Trecho fornecido:
-*-
Tomás limpou a faca no vestido dela e saiu do quarto, trancando a porta por fora com a chave que ela sempre deixava na fechadura. Adelaide foi a segunda. Ele bateu na porta dela e disse que Beatriz havia pedido que a chamasse. Quando Adelaide abriu a porta, ainda sonolenta, Tomás entrou rapidamente e fechou a porta.
Ela não teve tempo de reagir antes que a faca encontrasse sua garganta. Mariana acordou com os ruídos estranhos do corredor. Quando abriu a porta do quarto para investigar, encontrou Tomás parado ali, coberto de sangue. Ela começou a gritar, mas ele foi rápido, empurrou-a de volta para dentro do quarto e fez o mesmo que havia feito com as outras.
Francisca tentou se defender, correu até a cômoda, onde guardava a pistola do marido morto, conseguiu pegá-la e até apontou para Tomás, mas suas mãos tremiam tanto que não conseguiu atirar antes que ele se jogasse sobre ela. A luta foi breve e brutal. Dona Eugênia foi a última. Quando ouviu os gritos e os barulhos, trancou-se no quarto e empurrou um armário contra a porta.
-*-
Registros de localização de palavras e elementos

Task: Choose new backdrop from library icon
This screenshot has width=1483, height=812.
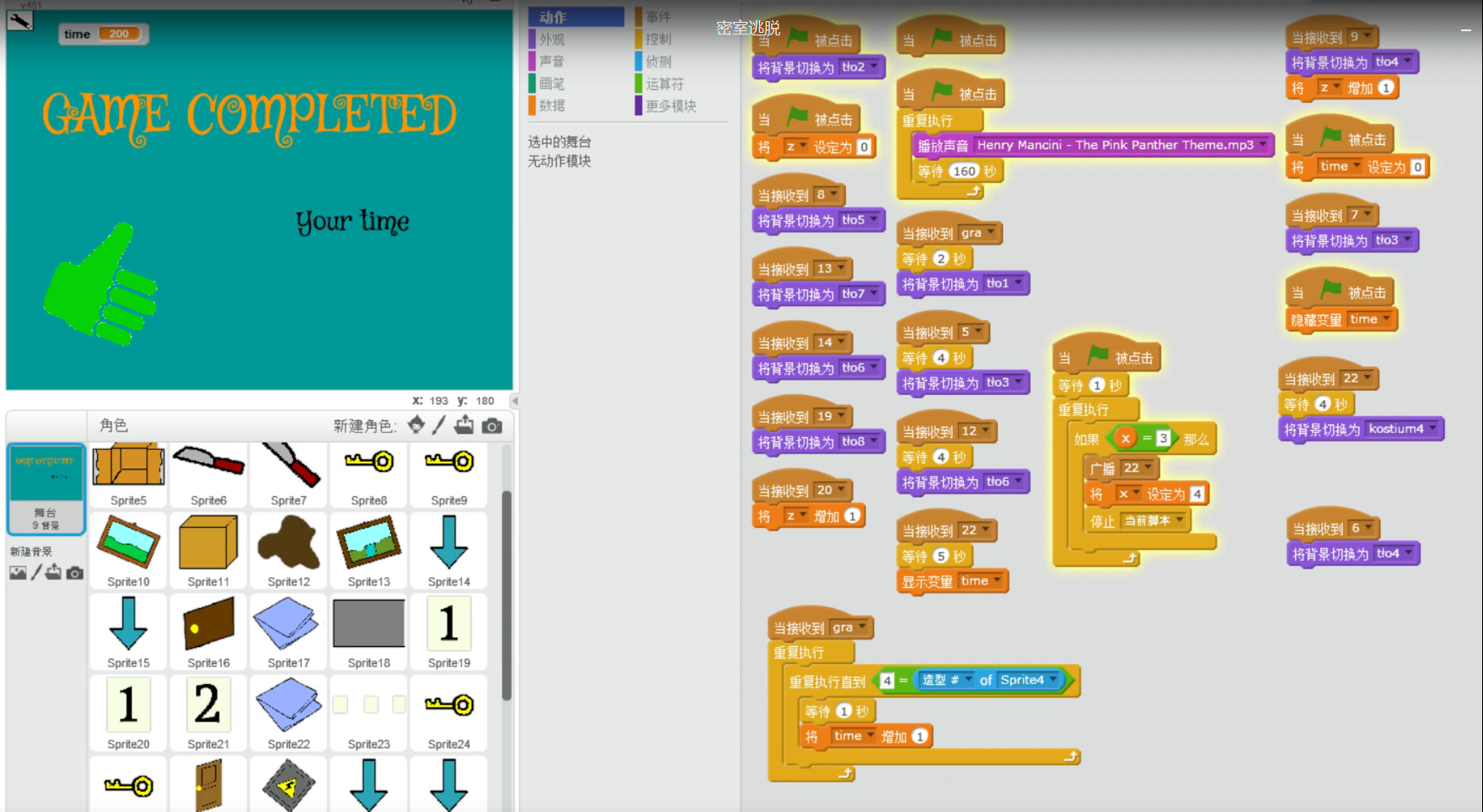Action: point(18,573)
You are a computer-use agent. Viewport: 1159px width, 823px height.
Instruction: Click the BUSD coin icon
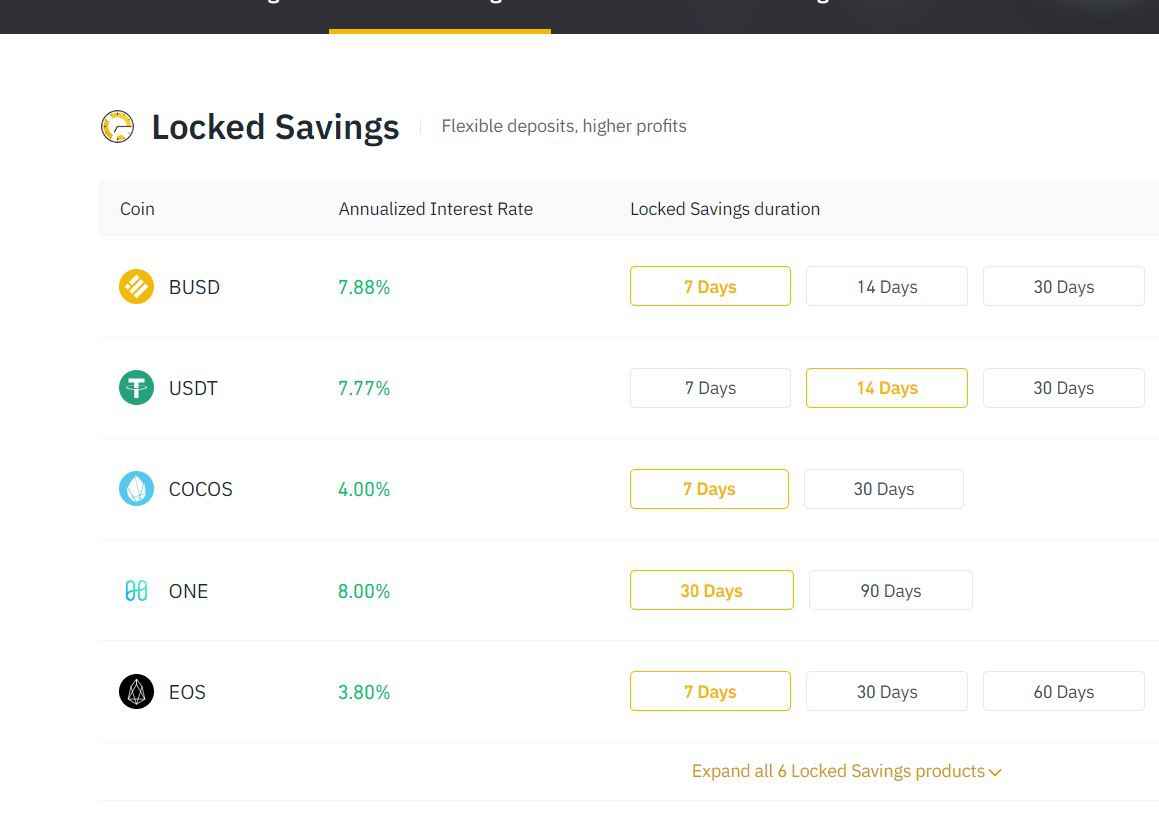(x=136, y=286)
-*-
Conjunto de tarefas:
1. Responda com base no trecho sobre os crimes de Tomás:
(a) Que pretexto Tomás usou para fazer Adelaide abrir a porta?
(b) O que acordou Mariana?
(c) O que Francisca guardava na cômoda?
2. Resuma em duas frases o trecho sobre os crimes de Tomás.
3. Retome o trecho sobre os crimes de Tomás logo após a última frase, escrevendo mais um parágrafo.

Problemas resolvidos:
1.
(a) Disse que Beatriz havia pedido que a chamasse.
(b) Os ruídos estranhos do corredor.
(c) A pistola do marido morto.

2. Tomás atacou Adelaide com a faca depois de enganá-la para que abrisse a porta e atacou Mariana da mesma forma quando ela, acordada pelos ruídos, deu com ele coberto de sangue. Francisca chegou a apontar-lhe a pistola do marido morto, mas não conseguiu atirar, e Dona Eugênia, a última, trancou-se no quarto e empurrou um armário contra a porta.

3.
Mas Tomás entrou pela janela, subindo pelo telhado como um animal acuado, que finalmente se volta contra os caçadores. Ela implorou. Pela primeira vez em 4 anos, uma daquelas mulheres falou com ele não como uma ordem, mas como um pedido. Por favor, não faça isso. Eu te dou dinheiro. Te dou sua carta de alforria. Você pode ir embora livre.
Tomás olhou para ela com olhos vazios. Vocês nunca me viram como humano disse com voz cansada. Agora vão morrer, sabendo que eu também nunca vi vocês como humanas. Quando terminou, a casa grande estava silenciosa novamente. Cinco corpos, cinco mulheres que pensavam que podiam fazer o que quisessem com outro ser humano sem nunca pagar por isso.
Tomás lavou-se no poço do pátio, queimou as roupas manchadas de sangue na fornalha da cozinha e vestiu roupas limpas. Depois pegou comida, água, uma faca limpa e o pouco de dinheiro que encontrou no escritório de dona Eugênia. Antes de sair, passou pelos quartos das senhoras uma última vez. Não sentiu remorço, não sentiu satisfação, sentia-se vazio.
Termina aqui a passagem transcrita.